My tea making adventures didn’t end when I left Hawai’i. Just because I can no longer collect leaves and herbs while wandering from my cabin to the kitchen doesn’t mean I can’t visit my local co-op, pick up some spices from the bulk section, and make my own tea blends.
So! E and I made a chai concentrate, and you can too!
Full disclosure, we loosely followed this recipe, which teaches you how to make chai concentrate as a homemade Christmas gift… (Christmas in July, maybe?) However, this beverage can be enjoyed year around — all you have to do, if you’re suffering from a summer heat wave, is serve it over ice.
- 4 1/2 cups water
- 1/2 cup sugar
- 8 bags black tea (just use whatever you have, we used 4 bags of Irish Breakfast and 4 bags of an Assam blend)

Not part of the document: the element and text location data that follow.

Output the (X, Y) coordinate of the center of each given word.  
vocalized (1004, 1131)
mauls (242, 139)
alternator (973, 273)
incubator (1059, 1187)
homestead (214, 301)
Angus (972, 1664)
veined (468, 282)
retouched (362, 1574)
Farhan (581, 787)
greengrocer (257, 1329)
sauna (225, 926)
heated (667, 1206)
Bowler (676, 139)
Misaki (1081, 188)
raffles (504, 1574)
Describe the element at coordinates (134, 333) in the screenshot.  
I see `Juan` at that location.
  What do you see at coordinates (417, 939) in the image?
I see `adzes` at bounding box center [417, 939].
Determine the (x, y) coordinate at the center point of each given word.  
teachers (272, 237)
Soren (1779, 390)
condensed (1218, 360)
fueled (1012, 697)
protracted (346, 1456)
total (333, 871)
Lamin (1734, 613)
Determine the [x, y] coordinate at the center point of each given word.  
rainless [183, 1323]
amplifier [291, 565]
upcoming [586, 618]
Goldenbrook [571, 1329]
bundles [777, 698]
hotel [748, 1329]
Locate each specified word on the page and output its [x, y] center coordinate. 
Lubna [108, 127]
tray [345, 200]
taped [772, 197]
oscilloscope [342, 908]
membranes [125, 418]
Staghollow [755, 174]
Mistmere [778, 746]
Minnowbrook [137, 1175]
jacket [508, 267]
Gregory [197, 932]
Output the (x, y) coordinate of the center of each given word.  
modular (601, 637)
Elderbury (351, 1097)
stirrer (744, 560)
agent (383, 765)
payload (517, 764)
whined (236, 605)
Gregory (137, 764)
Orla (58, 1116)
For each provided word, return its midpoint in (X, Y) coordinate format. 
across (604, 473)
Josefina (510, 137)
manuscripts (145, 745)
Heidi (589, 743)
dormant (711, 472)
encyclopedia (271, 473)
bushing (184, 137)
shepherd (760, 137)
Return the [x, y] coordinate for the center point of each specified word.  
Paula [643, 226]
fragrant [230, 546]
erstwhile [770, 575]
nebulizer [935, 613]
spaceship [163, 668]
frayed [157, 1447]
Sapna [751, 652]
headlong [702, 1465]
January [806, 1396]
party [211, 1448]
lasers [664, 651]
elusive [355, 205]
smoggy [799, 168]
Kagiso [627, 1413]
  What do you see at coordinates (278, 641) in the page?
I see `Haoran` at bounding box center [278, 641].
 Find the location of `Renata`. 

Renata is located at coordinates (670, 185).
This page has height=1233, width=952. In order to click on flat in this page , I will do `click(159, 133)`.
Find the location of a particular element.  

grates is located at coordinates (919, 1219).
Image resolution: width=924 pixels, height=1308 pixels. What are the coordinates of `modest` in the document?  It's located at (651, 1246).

- 2 cinnamon sticks (broken in half to get the full flavor)
- 1 vanilla bean, split in half (you can also use 1 tablespoon of vanilla extract, but we splurged for the bean, so I can’t vouch for flavor with the extract)
- 3-inch section of fresh ginger (cut into pieces)
- 10 whole cloves
- 8 cardamom pods
- 1/2 teaspoon freshly ground nutmeg
- 2 whole star anise pods
- 1/2 teaspoon of whole black peppercorns
- 1 teaspoon orange zest
- 1 tablespoon honey
Step 1: Add water and sugar to a medium-sized sauce pan and bring to a boil.
Step 2: While waiting for your sugar-water mixture to boil prepare your other ingredients. Remove tags from the tea bags, break the cinnamon sticks in half, grind the nutmeg, zest the orange, break the vanilla bean in half, and cut the fresh ginger into pieces.
Step Three: Once your sugar-water mixture comes to a boil, reduce the heat to a simmer.
Step Four: Add all of the ingredients to the saucepan except the honey, and let simmer for 20 minutes.
Step Five: Strain the ingredients out of the saucepan so you’re left with only liquid.
Step Six: Add the tablespoon of honey, and stir.
Step Seven: Allow the concentrate to cool before storing it in a jar and placing it in your refrigerator.
This is a chai concentrate, which means you don’t want to drink the beverage as is. You can taste it, like E and I did, but it’s going to be very spicy and caffeinated. You’re better off mixing it with milk (2 parts milk to 1 part chai concentrate) and then heating it in the microwave for a warm chai latte or adding ice for a cold chai latte. If you want the mixture spicier, use more concentrate, for less spice, add more milk. You can, of course, use soy or almond milk, or just plain old water.
This recipe will make four or five drinks depending on your spice preference, should be kept refrigerated, and should be used within a week.
My favorite part about this homemade chai concentrate is how much the individual spice flavors actually come out in the final drink. You can buy chai concentrates at the store, but they taste more processed and less complex than this homemade version. Plus, when you take the time to make any food or beverage yourself, you have the ability to adjust the recipe to your personal preference. If you hate cloves, take them out. If you love ginger, add more fresh ginger (which makes a delicious, healthful tea all by itself). Feel free to experiment!
What are you drinking today?
Great post Emma, we’re making some, minus the sugar but maybe a wee bit of our maple. Have been wanting to try some, and this has inspired our attempts. More posts like this will be welcome. Love the photos. Cheers! A shot of you and E sipping in your new kitchen would have been nice. 🙂 next time…
Let me know how your chai concentrate turns out! I’m sure it would be delicious with maple syrup instead of sugar.
This is my favorite tea post so far! (perhaps because chai is my favorite tea, lol) Also what an awesome mug 😛 I use fennel seed in place of anise since it was easier for me to find at school; what led you to these spice combinations?
Haha, I love that you know exactly where that mug came from! E and I went to the co-op in SK to buy spices, which is how we tracked down whole star anise. We looked at a few different recipes online, and followed one of them when we bought spices. I think in the future we might mix up the ingredients (based on what we have on hand) and see how it turns out!
Also, how long does the concentrate last in the fridge?
A week, although I don’t know which part of the recipe is in danger of going bad, so maybe longer.